Groupon is now being valued in the range of $15 billion for their upcoming IPO after they declined a $6 billion acquisition deal by Google. And LivingSocial is doing pretty well as an up-and-coming competitor to Groupon with their $175 million dollar investment from Amazon leading to over 1.3 million Amazon gift cards sold as part of a combination of a great deal and a heavily sponsored marketing stunt.
So now Groupon and their group negotiation concept is being taken very seriously with an estimated $500 in revenue for 2010 alone. Recent news has indicated that Google may be launching its own rival product, Google Offers in the near future. That can be pretty scary for a smaller company like Groupon since you can be assured that Google will be able to tie in Google Offers with its Google Maps location services as leveraged with its extensive AdWords / DoubleClick advertiser base. Groupon thus far only serves about 150 markets in the US and another 100 markets in key international locations. Google's advertising reach is already global and it'll just take a quick flick of a switch to get them onto this new program.
This is what Foursquare hoped to do but wasn't able to rally in time given their current state of development. The best offer I heard of from them recently was getting deals at Starbucks when you become the "mayor" of a branch or coupons for Pepsi products for registered users, but that's about it. The revenue model isn't necessarily as enticing since all Foursquare can really offer is engagement with the brand in terms of being located in a store but not necessarily directly tied to a purchase like Groupon.
Thus when Facebook launched Facebook Places last year, no one in the industry had any doubt that Facebook wanted to get into the local revenue market as well. If anything, the rise of Groupon has all but forced the need for companies like Facebook to get on board either through Groupon or through their own platform product. With Google already starting the saber-rattling with these Google Offers discussion, Facebook won't be too far behind in developing a similar product to compete.
EDIT: As expected, Google Offers previews have been discovered on the web. Instructions for seeing some of these Google Offers can now be found on Lifehacker.
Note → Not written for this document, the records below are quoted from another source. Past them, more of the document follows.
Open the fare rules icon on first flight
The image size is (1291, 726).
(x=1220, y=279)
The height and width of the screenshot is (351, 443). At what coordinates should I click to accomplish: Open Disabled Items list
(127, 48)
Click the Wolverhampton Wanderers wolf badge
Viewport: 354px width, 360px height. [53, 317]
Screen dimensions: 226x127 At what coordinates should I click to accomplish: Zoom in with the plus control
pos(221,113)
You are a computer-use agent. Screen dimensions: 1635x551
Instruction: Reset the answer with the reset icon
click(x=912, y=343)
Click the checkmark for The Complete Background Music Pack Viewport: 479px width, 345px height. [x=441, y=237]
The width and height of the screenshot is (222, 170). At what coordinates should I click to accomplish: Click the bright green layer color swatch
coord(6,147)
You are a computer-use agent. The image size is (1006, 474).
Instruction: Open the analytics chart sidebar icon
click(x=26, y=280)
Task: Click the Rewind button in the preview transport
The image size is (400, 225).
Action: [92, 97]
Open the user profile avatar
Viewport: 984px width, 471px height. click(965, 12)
And where does all this leave us penny-pinching consumers? In theory we may be getting the better side of the bargain with big players like Google and Facebook trying to negotiate better deals for us in the same way Wal-Mart manages to keep prices low by negotiating ridiculous volume discounts. Or it may mean that our internet life will just get more and more monetized and how every click of the mouse may lead to revenue for someone else.
Remember, coupons and deals services like Groupon and LivingSocial create the perception of savings, thus making it easier for us to reach a purchasing decision. It may not necessarily mean true savings since the companies get to simply offer tiered pricing of its products - lower prices for those who obsess about that sort of thing and higher prices for the rest of the population who don't want to bother with coupons and deal negotiating websites.
In a way, we're constantly being played by the marketing world. Every day we're being sold to and we eventually get sold in one way or another. And the signs of the times show that these companies are getting really good at figuring out new ways to break down our spending defenses.